Carry items in your vehicle to handle common winter driving-related tasks, and supplies you might need in an emergency, including:

• snow shovel, broom, and ice scraper

• abrasive material (sand or kitty litter), in case your vehicle gets stuck in the snow

• jumper cables, flashlight, and warning devices (flares and emergency markers)

• blankets for protection from the cold

• cell phone and charger, water, food and any necessary medicine

Gas up or plug it in

Keep the gas tank close to full whenever possible.

For electric and hybrid-electric vehicles, decrease the drain on the battery. In general, lithium ion batteries have reduced energy at lower temperatures. Additionally, most all vehicle batteries will use battery power for self-heating in low temperatures. The battery drain due to heating can be minimized by keeping your electric vehicle as warm as possible during freezing temperatures. A common way to do this: plug the vehicle in at night during the winter, keeping the battery temperature in its optimal ranges.

Plan the Route

Check local weather and traffic reports before heading out. If your roads are not in good shape, consider postponing non-essential travel until the roads are cleared. If you do have to go out, make sure you are prepared in case you become delayed while traveling. If making a long road trip when winter weather is forecasted, consider leaving early or changing departure to avoid being on the roads during the worst of the storm.

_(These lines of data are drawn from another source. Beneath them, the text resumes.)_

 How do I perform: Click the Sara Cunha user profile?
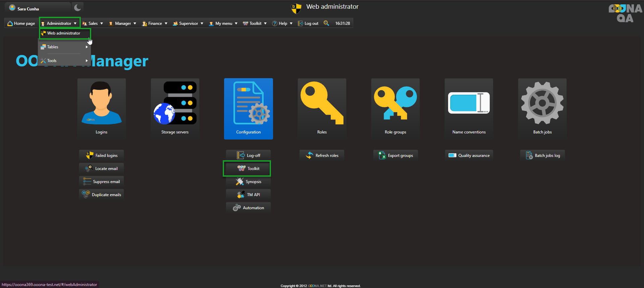[x=28, y=9]
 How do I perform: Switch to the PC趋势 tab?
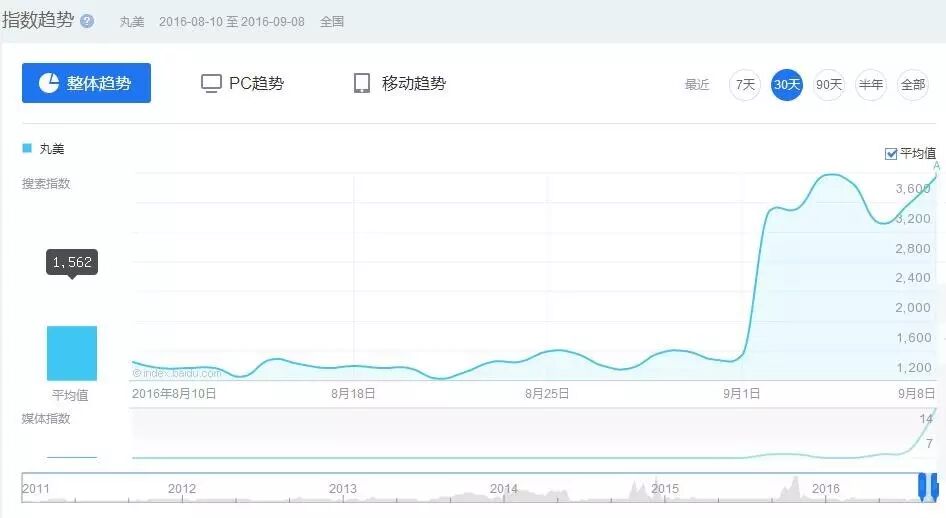coord(243,83)
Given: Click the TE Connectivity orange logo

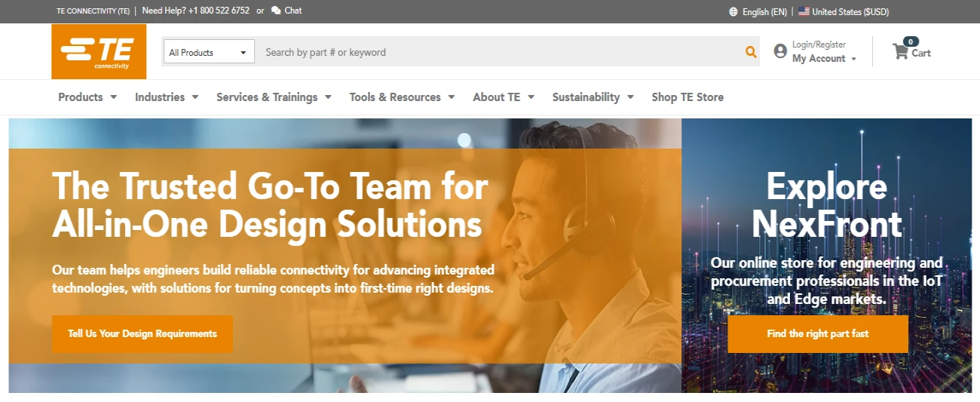Looking at the screenshot, I should (99, 51).
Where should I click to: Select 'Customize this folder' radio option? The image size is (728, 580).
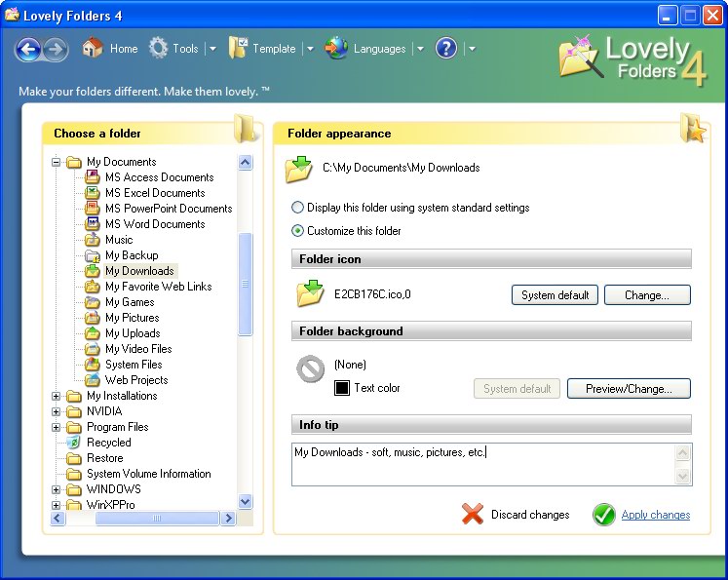297,230
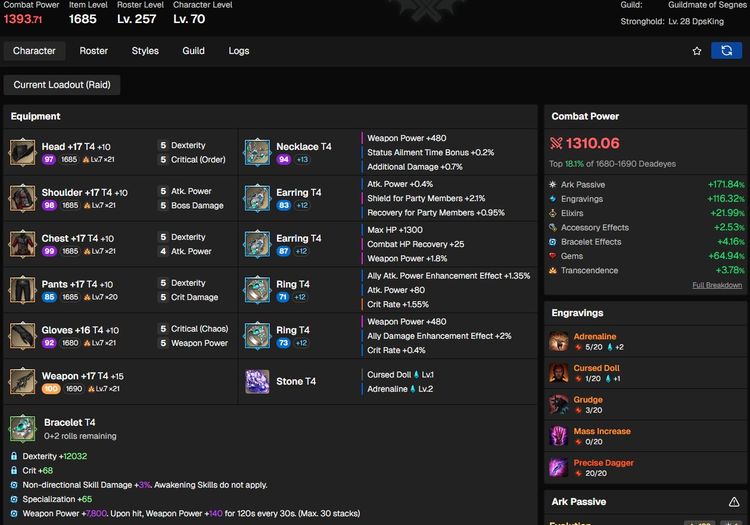Click the Weapon +17 item icon
Viewport: 750px width, 525px height.
[x=23, y=382]
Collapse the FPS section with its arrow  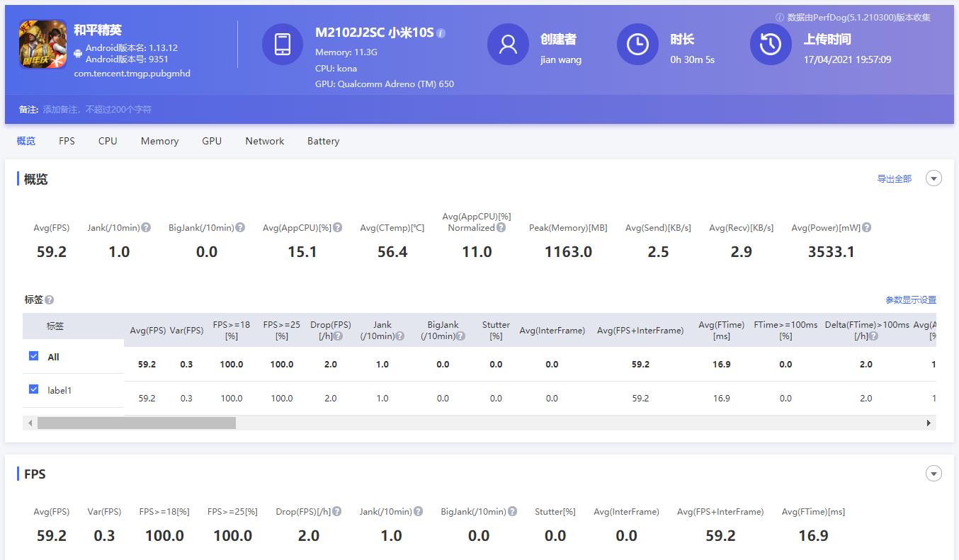click(934, 473)
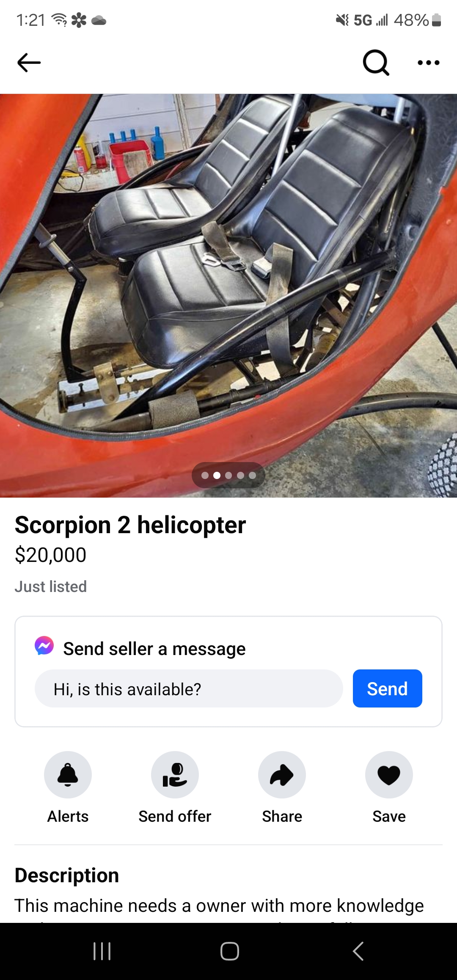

Get familiar with directions and maps — even if you use a GPS — and let others know your route and anticipated arrival time. On longer trips, plan enough time to stop to stretch, get something to eat, check your phone, and change drivers or rest if you feel drowsy.

Avoid risky driving behaviors

Do not text or drive distracted, obey posted speed limits and always drive sober. Alcohol and drugs can impair safe and responsible driving by affecting things such as coordination, judgment, perception and reaction time. Always wear a seat belt.